§ **Data section**

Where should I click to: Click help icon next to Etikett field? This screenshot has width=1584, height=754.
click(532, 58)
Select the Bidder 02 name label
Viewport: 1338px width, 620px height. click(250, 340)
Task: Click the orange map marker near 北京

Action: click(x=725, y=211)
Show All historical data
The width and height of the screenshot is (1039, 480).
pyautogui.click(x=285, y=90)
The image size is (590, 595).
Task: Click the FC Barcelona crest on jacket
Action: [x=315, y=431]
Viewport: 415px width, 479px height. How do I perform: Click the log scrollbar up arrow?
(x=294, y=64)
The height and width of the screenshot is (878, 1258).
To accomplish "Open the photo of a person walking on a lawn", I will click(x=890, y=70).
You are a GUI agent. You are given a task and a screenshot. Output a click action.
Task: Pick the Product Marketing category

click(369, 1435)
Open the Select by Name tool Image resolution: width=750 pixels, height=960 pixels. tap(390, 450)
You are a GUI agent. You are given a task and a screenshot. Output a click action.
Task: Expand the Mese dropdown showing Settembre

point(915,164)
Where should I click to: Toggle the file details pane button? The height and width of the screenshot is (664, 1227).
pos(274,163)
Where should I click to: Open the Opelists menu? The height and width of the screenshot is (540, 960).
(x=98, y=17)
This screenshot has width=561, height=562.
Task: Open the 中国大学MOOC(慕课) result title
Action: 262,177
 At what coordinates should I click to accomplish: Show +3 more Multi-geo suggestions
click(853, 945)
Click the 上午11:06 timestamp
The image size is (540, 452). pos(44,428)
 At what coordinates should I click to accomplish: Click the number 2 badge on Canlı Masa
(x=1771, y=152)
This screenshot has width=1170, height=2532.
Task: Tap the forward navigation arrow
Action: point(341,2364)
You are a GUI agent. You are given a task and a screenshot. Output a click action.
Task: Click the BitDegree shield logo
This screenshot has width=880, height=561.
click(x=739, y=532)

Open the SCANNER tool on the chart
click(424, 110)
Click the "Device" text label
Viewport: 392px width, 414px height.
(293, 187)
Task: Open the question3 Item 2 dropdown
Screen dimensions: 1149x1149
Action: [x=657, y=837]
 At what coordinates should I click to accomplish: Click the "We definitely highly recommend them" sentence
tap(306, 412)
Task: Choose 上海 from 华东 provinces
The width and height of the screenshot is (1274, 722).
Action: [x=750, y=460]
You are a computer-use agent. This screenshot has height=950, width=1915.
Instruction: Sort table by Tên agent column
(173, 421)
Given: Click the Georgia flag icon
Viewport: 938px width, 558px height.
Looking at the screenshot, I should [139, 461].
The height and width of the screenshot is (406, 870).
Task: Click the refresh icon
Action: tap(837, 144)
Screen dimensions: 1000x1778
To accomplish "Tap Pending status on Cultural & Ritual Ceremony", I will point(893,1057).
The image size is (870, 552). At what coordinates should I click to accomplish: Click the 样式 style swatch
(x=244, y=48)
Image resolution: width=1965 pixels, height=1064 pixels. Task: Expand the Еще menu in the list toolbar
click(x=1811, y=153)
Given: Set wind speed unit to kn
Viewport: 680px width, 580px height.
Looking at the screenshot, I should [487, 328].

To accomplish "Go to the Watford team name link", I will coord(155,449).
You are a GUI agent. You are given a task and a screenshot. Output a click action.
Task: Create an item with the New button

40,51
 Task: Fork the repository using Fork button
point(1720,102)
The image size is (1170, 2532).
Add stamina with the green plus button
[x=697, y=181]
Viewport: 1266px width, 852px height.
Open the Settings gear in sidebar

§ **Goal of the exercise**
Transcribe word for word the lines from the one holding "Add stamina with the green plus button" to the last line of the listing above, inclusive.

§ **Exercise solution**
Add stamina with the green plus button
[x=697, y=181]
Viewport: 1266px width, 852px height.
Open the Settings gear in sidebar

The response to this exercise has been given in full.